In the 1940s, when Vladimir Nabokov first embarked on his academic career in the United States, he brought with him hundreds of original lectures on the authors he most admired. For two decades those lectures served as the basis for Nabokov's teaching, first at Wellesley and then at Cornell, as he introduced undergraduates to the delights of great fiction.
This volume collects Nabokov's famous lectures on nineteenth-century Russian literature, with analysis and commentary on Nikolay Gogol's Dead Souls and "The Overcoat"; Ivan Turgenev's Fathers and Sons; Maxim Gorky's "On the Rafts"; Leo Tolstoy's Anna Karenina and The Death of Ivan Ilych; two short stories and a play by Anton Chekhov; and several works by Fyodor Dostoevsky, including Crime and Punishment, The Idiot, and The Possessed.

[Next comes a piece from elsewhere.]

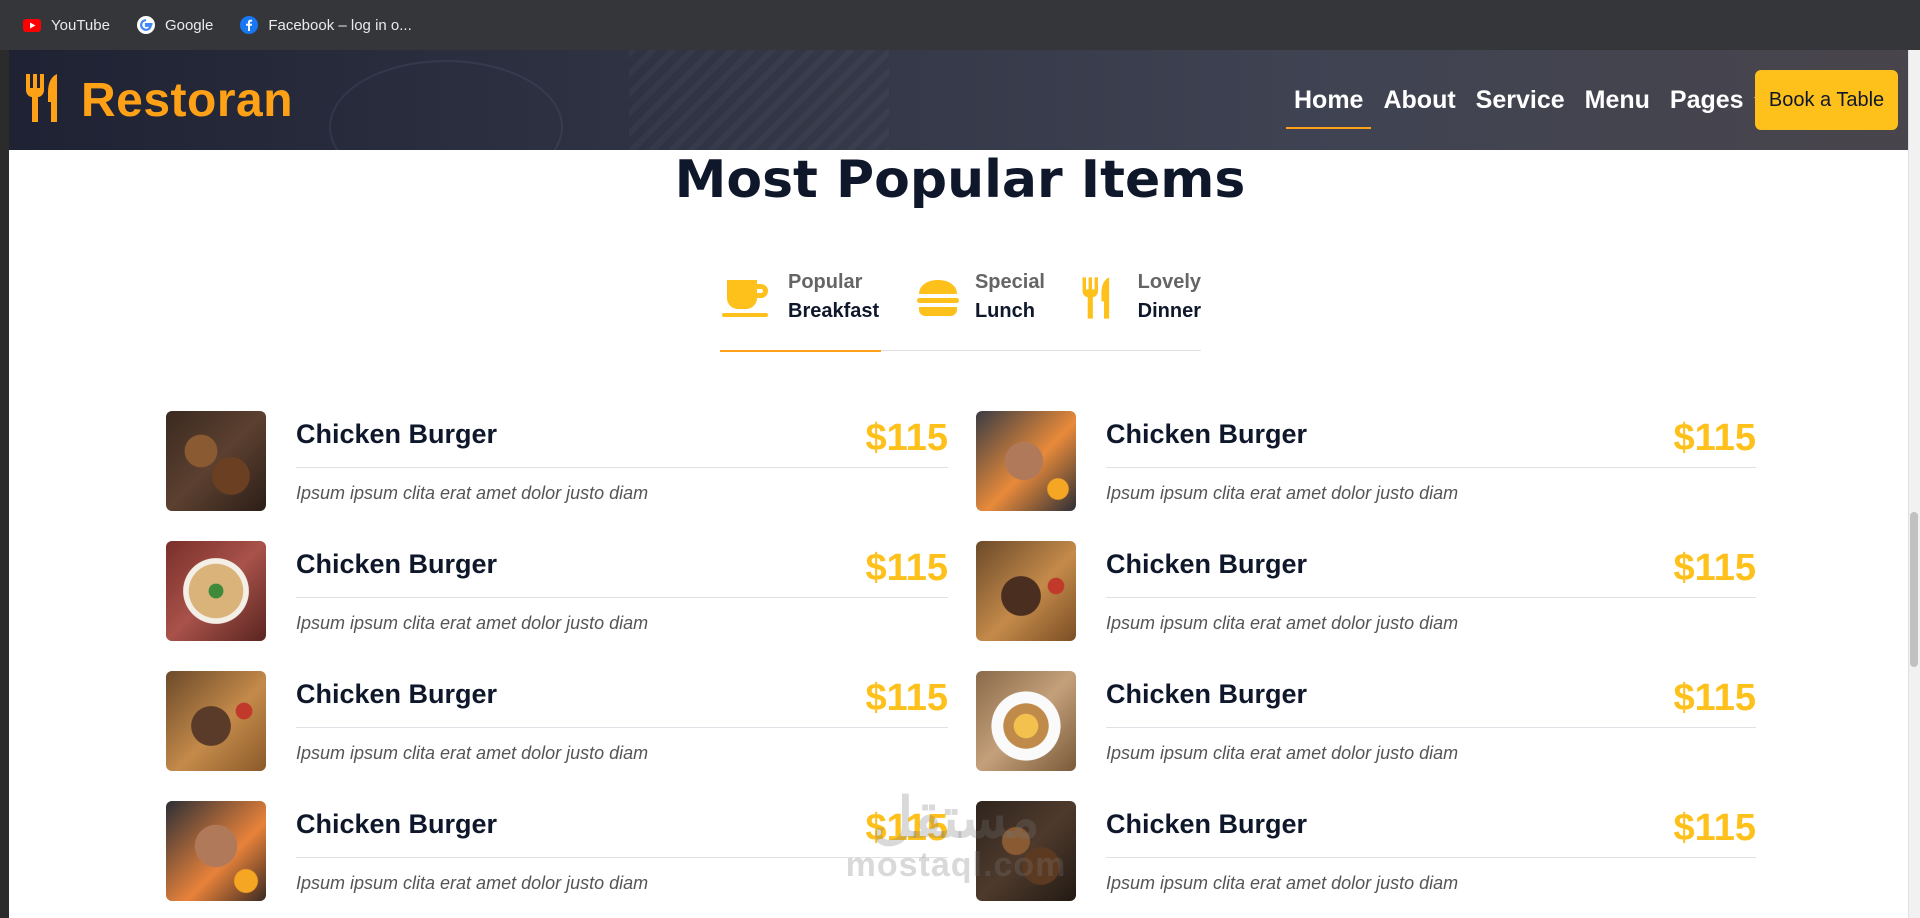 The height and width of the screenshot is (918, 1920). What do you see at coordinates (1328, 100) in the screenshot?
I see `nav-home: Home` at bounding box center [1328, 100].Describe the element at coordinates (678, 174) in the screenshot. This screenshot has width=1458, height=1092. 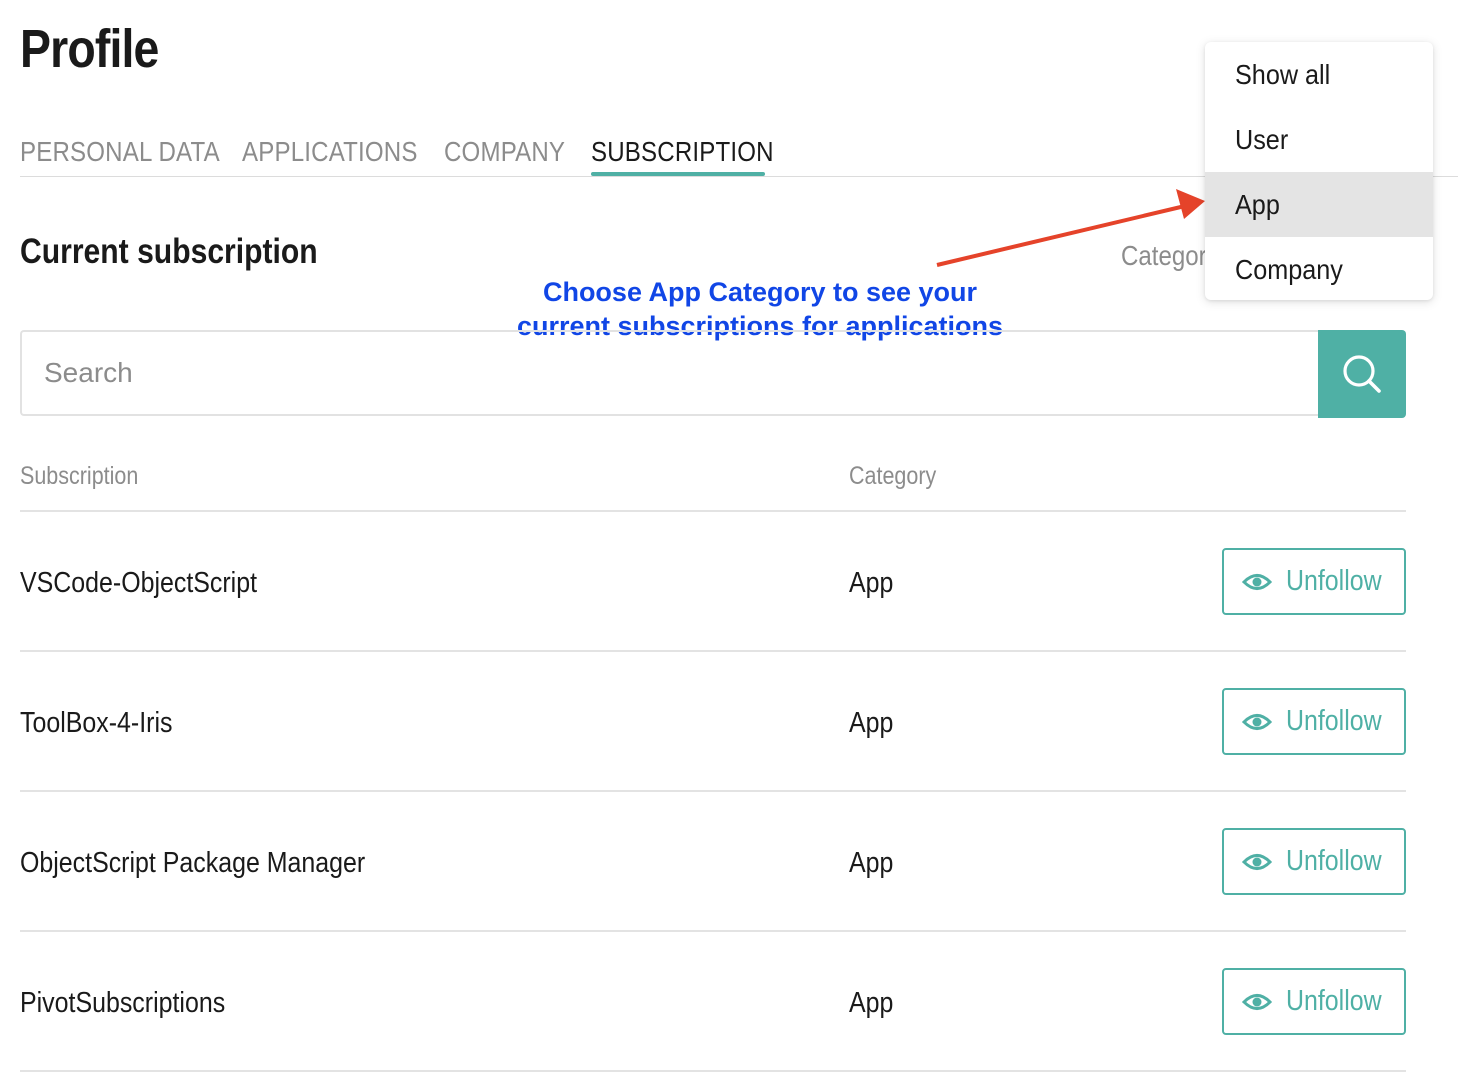
I see `active-tab-indicator` at that location.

This volume also includes Nabokov's lectures on the art of translation, the nature of Russian censorship, and other topics. Featured throughout the volume are photographic reproductions of Nabokov's original notes.
"This volume . . . never once fails to instruct and stimulate. This is a great Russian talking of great Russians."?Anthony Burgess
Introduction by Fredson Bowers
Über den Autor Vladimir Nabokov
Vladimir Nabokov (1899-1977), born in St Petersburg, exiled in Cambridge, Berlin, and Paris, became the greatest Russian writer of the first half of the twentieth century. Fleeing to the US with his family in 1940, he then became the greatest writer in English of the second half of the century, and even 'God's own novelist' (William Deresiewicz). He lived in Europe from 1959 onwards, and died in Montreux, Switzerland. All his major works - novels, stories, an autobiography, poems, plays, lectures, essays and reviews - are published in Penguin Modern Classics.